They reminded me so powerfully, as they always do, of being back in England, where I tasted them for the first time. I remember buying roast chestnuts from the vendors at the street corners, who would pull them out from steel drums where they roasted them and hand them to you in a paper cone. They kept the hands warm as you walked around that grand old city, and the taste was so warm, so welcome, so sweet and filling and perfect.

Tell me about a food that when you eat it brings back a powerful memory.

Edited to add: since people have asked: Roasting chestnuts is extremely easy. Just make a criss-cross cut on the flat side of the chestnut with the point of a sharp knife and then throw them on a broiler pan and put them under the broiler for five to ten minutes.

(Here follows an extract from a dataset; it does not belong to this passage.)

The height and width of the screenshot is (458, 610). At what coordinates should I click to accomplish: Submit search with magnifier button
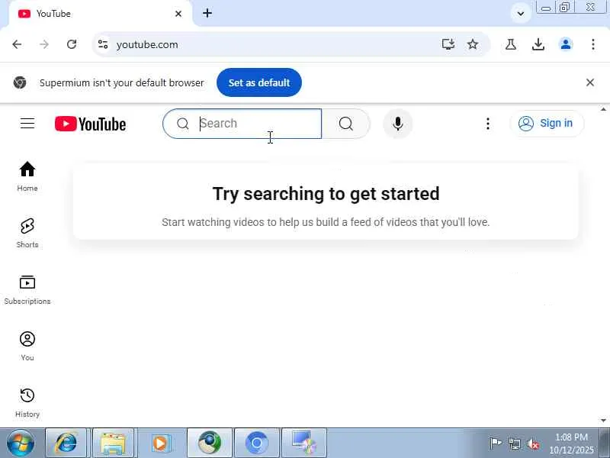[x=346, y=124]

Yum.

(no subject)

Date: 2005-12-09 03:24 pm (UTC)
From: [identity profile] madlori.livejournal.com
In Wisconsin, at every county and state fair, they have deep-fried cheese curds. They are greasy and cholesterol-laden and AWESOME. The outside is crunchy and the cheese is ooey-gooey and pulls away from your mouth in big long strings.

I've had them a few times out here (Culver's has them) and every time I eat them, I'm instantly back at the Rock County 4-H fair.

(no subject)

Date: 2005-12-09 03:24 pm (UTC)
From: [identity profile] gamps-garret.livejournal.com
Wow -- I would love to roast chestnuts at home -- I've never tried that. Do you have instructions?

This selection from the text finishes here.